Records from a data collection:
+--
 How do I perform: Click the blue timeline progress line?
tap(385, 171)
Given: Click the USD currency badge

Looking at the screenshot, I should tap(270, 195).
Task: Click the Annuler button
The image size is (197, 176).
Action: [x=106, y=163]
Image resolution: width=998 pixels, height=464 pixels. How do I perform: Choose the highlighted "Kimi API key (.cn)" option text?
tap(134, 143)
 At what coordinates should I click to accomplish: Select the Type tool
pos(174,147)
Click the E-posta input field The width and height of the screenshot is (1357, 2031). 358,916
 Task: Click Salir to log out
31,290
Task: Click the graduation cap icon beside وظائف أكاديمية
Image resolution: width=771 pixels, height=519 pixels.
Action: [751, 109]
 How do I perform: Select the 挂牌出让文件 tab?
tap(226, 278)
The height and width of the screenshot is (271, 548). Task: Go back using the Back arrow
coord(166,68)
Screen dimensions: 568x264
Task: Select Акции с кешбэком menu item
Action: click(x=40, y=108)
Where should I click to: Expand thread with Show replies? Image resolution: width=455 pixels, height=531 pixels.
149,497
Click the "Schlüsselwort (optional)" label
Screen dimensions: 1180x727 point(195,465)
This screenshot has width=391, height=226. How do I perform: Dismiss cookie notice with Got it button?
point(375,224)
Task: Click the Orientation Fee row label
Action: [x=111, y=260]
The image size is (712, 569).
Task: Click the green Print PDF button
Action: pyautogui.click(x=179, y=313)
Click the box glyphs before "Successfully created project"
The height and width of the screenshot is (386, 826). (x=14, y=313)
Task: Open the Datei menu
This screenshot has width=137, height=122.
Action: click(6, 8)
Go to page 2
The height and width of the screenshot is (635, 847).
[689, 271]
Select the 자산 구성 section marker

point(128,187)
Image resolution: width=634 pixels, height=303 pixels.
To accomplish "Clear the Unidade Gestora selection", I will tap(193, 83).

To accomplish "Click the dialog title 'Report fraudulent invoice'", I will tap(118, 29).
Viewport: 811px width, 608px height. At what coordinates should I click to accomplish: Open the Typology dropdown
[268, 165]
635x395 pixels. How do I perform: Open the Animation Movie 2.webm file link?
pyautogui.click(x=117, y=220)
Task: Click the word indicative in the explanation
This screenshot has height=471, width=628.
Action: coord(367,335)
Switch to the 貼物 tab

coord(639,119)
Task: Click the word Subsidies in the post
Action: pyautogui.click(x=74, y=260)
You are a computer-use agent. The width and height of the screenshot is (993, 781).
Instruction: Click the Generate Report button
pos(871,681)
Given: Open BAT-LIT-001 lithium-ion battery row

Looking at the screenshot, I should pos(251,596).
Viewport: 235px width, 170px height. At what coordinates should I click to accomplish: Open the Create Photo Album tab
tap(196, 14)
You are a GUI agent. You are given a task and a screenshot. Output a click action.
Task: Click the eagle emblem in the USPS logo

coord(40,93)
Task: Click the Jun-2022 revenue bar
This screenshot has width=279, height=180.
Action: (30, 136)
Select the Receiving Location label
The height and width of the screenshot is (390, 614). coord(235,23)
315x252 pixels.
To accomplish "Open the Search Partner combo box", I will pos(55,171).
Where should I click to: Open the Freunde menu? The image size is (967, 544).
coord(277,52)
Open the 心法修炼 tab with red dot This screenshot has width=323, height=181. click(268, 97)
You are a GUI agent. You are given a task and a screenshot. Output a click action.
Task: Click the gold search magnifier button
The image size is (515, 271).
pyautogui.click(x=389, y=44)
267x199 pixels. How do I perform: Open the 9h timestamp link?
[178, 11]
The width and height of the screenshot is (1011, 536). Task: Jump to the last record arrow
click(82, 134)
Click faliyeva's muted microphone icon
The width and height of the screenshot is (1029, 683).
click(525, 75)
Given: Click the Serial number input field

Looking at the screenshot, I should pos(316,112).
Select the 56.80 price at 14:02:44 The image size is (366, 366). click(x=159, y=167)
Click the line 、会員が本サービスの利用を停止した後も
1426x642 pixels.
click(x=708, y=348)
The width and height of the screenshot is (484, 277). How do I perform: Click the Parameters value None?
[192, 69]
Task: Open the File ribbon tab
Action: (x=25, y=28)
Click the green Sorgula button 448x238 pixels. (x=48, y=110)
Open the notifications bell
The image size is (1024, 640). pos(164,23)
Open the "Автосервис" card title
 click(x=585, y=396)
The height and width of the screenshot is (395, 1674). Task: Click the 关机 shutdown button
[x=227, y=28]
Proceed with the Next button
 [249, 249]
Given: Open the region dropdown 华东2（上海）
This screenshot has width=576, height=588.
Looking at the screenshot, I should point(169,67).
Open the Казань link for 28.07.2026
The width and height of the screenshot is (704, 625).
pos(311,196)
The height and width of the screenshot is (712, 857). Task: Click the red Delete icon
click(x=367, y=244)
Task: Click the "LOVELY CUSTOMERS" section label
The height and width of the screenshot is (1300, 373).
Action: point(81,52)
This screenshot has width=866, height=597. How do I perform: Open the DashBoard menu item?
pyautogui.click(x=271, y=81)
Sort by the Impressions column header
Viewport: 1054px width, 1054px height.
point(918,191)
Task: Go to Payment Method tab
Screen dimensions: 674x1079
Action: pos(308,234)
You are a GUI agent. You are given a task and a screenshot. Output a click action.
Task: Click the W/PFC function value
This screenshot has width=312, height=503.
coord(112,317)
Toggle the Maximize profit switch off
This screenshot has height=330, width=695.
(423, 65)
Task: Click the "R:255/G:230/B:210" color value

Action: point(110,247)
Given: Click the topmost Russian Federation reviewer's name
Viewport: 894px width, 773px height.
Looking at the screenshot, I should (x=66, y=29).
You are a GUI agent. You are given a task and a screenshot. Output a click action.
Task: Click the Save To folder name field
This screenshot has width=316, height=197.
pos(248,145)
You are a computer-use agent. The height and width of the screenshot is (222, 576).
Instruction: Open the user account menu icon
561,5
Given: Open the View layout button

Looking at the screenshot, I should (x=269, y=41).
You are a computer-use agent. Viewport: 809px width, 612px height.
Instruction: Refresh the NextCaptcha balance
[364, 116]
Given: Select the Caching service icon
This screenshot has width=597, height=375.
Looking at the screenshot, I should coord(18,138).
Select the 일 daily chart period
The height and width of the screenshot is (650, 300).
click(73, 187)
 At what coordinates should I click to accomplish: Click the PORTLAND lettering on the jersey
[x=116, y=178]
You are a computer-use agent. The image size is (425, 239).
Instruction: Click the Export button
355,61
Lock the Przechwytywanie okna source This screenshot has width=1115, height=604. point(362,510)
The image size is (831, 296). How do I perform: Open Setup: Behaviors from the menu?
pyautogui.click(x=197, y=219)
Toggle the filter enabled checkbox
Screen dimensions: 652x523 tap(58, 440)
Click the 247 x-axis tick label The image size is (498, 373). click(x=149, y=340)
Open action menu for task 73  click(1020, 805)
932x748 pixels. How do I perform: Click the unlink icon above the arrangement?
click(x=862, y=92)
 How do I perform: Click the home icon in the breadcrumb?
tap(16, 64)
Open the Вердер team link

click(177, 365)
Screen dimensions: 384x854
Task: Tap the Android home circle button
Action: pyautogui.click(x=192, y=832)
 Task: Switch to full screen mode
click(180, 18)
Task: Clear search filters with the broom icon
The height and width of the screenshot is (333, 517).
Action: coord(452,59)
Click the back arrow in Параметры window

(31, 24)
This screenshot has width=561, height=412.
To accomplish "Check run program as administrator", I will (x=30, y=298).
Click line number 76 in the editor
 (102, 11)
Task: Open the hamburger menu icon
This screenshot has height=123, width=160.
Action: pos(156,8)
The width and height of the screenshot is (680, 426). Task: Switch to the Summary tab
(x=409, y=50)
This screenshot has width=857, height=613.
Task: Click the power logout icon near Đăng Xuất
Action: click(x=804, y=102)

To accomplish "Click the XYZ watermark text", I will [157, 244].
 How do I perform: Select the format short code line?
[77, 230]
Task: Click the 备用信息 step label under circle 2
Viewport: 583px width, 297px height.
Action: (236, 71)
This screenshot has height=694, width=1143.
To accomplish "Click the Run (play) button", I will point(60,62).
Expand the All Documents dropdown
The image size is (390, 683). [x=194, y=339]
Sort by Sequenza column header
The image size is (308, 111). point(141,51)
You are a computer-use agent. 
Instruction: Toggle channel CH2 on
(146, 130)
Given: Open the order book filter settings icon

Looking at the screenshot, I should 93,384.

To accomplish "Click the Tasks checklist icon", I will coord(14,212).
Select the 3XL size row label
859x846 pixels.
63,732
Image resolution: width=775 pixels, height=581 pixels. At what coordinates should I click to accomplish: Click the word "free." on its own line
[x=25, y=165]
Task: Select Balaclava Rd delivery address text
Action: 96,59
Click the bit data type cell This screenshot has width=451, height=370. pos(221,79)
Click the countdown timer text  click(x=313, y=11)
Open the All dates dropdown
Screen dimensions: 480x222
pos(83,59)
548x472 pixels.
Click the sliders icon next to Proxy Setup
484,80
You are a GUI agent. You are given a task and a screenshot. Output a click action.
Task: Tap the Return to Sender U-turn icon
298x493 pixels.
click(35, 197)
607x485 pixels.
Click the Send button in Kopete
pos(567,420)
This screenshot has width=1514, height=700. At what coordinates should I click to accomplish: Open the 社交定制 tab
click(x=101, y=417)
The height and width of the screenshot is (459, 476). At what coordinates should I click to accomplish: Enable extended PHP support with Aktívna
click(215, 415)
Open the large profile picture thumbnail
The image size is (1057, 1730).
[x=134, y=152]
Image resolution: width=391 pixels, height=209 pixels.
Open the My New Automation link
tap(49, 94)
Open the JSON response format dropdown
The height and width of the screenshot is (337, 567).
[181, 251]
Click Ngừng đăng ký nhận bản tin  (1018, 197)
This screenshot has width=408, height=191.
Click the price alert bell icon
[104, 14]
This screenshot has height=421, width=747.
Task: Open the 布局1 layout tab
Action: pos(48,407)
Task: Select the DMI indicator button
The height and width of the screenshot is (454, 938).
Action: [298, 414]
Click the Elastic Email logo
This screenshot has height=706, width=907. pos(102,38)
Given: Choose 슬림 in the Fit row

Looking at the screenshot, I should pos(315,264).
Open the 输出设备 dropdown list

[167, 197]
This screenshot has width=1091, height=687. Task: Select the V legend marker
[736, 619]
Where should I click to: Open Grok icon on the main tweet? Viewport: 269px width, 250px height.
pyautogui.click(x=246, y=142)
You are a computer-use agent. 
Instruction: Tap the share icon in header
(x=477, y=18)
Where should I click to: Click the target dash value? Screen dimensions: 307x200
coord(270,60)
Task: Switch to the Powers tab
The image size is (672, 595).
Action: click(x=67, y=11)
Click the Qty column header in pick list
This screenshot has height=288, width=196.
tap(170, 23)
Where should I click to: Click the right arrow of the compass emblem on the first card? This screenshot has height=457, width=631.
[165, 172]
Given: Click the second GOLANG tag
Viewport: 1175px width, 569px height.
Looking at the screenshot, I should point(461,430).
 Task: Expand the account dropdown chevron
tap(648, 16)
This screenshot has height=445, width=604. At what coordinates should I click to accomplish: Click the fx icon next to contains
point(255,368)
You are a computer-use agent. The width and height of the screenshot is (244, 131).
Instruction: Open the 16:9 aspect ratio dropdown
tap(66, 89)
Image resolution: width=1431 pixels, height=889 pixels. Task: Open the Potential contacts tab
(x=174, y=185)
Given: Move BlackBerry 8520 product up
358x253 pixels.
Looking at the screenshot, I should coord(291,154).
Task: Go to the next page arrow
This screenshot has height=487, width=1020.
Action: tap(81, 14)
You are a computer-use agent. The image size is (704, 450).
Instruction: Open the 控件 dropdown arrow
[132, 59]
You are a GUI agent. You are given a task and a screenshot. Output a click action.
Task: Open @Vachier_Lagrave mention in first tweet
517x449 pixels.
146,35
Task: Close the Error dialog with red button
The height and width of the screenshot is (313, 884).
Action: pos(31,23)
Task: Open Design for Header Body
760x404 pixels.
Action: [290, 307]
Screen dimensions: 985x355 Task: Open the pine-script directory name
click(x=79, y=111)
+--
# Problem to work on:
In the data above, start at the line that has "The width and height of the screenshot is (484, 277).", stop after the line that has "Given: Open the region dropdown 华东2（上海）", and print every line in between exactly as it stands.

# Result:
The width and height of the screenshot is (484, 277). How do I perform: Click the Parameters value None?
[192, 69]
Task: Open the File ribbon tab
Action: (x=25, y=28)
Click the green Sorgula button 448x238 pixels. (x=48, y=110)
Open the notifications bell
The image size is (1024, 640). pos(164,23)
Open the "Автосервис" card title
 click(x=585, y=396)
The height and width of the screenshot is (395, 1674). Task: Click the 关机 shutdown button
[x=227, y=28]
Proceed with the Next button
 [249, 249]
Given: Open the region dropdown 华东2（上海）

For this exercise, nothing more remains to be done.